Problem description — Format the stretch from the line containing "Image resolution: width=695" through the line containing "(108, 405)." as a numbered list, dropping any blank lines and leaving out the pictures.

Exercise data —

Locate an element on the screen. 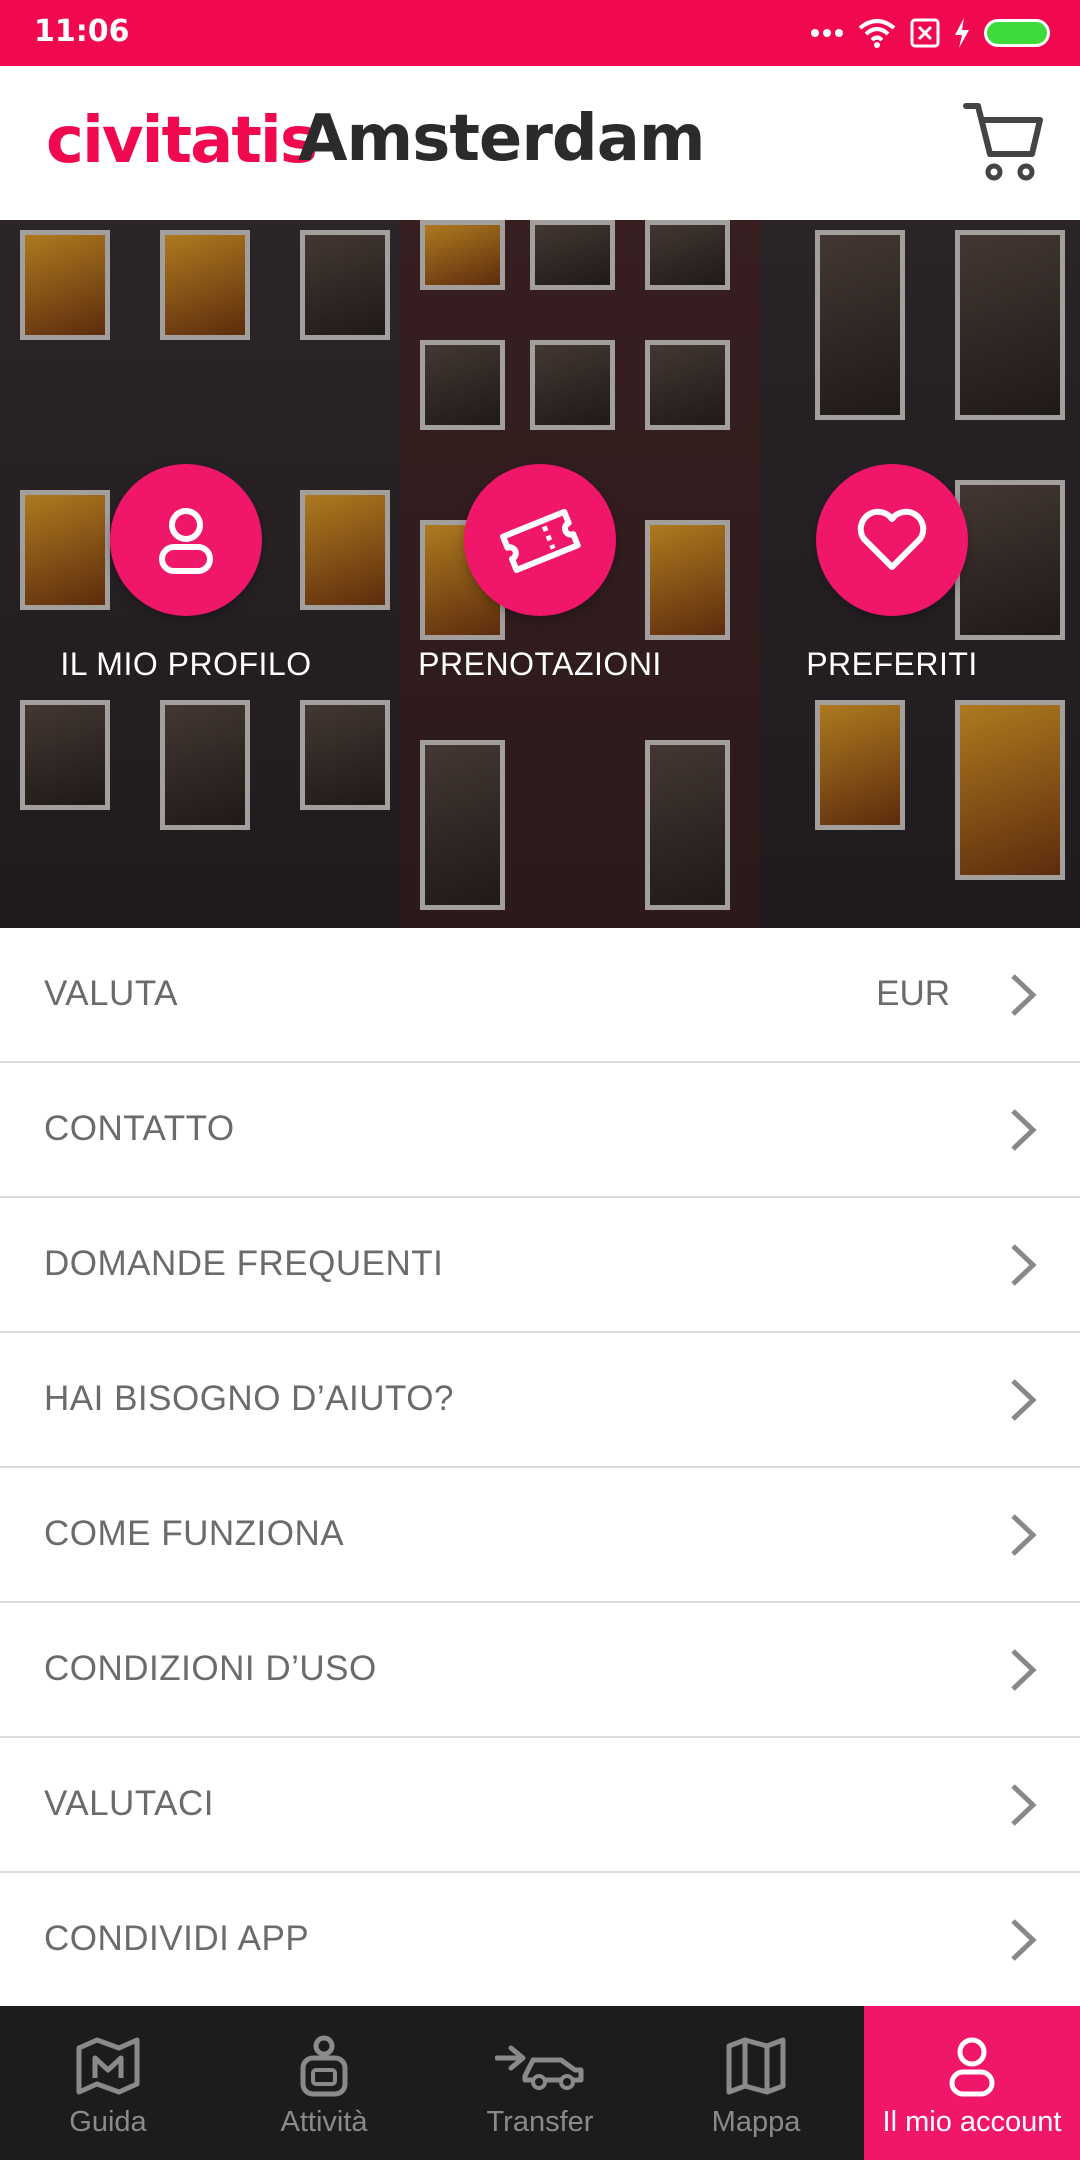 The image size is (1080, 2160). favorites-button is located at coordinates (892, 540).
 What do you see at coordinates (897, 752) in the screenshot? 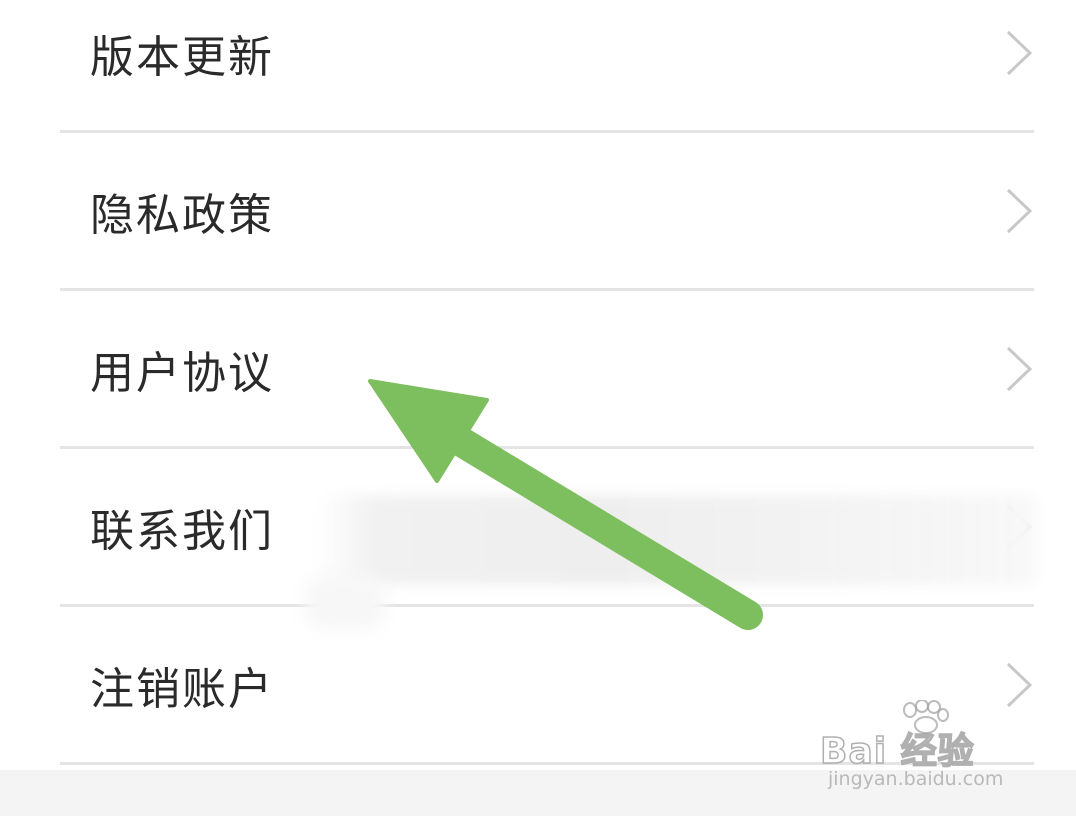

...

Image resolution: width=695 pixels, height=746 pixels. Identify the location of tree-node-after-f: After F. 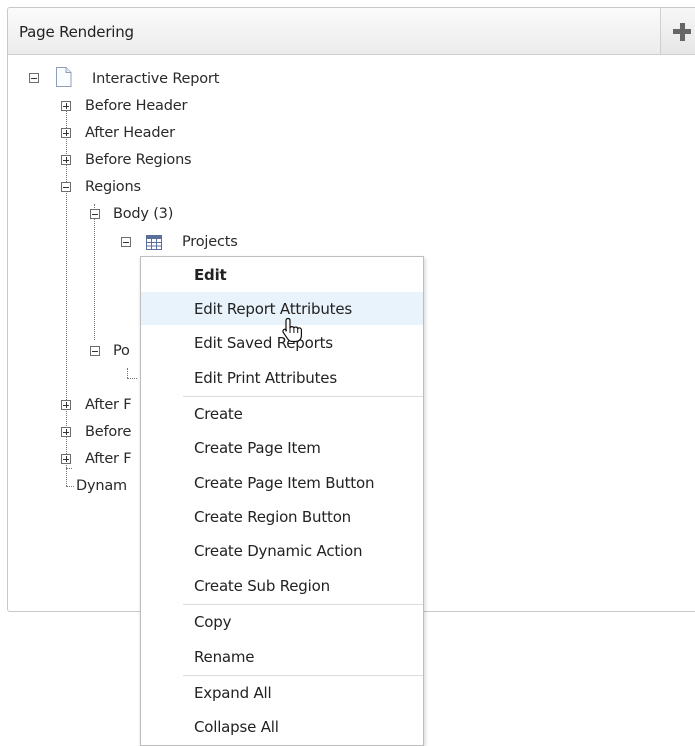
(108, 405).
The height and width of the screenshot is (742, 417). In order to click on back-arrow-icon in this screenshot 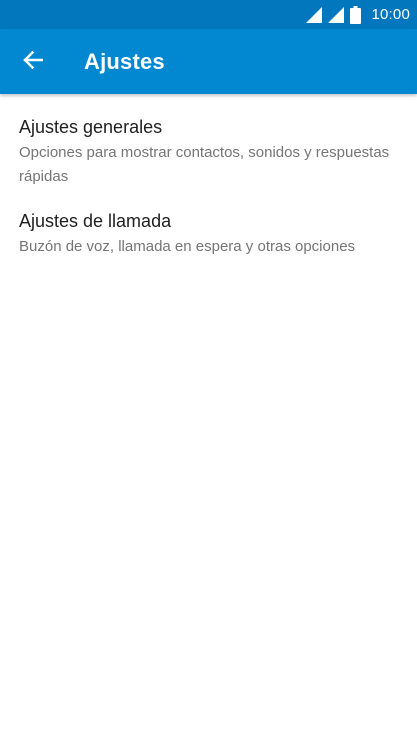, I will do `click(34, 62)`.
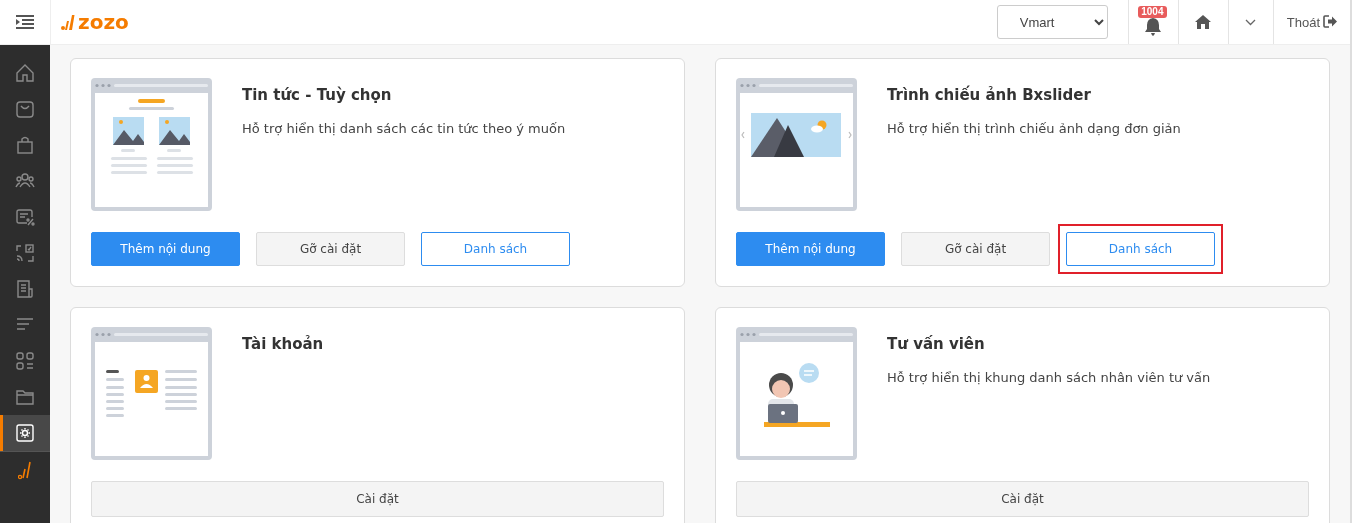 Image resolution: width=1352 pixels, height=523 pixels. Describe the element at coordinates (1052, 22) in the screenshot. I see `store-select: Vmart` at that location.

Finished task —
1. Image resolution: width=695 pixels, height=746 pixels. Identify the location of tree-node-after-f: After F. 
2. (108, 405).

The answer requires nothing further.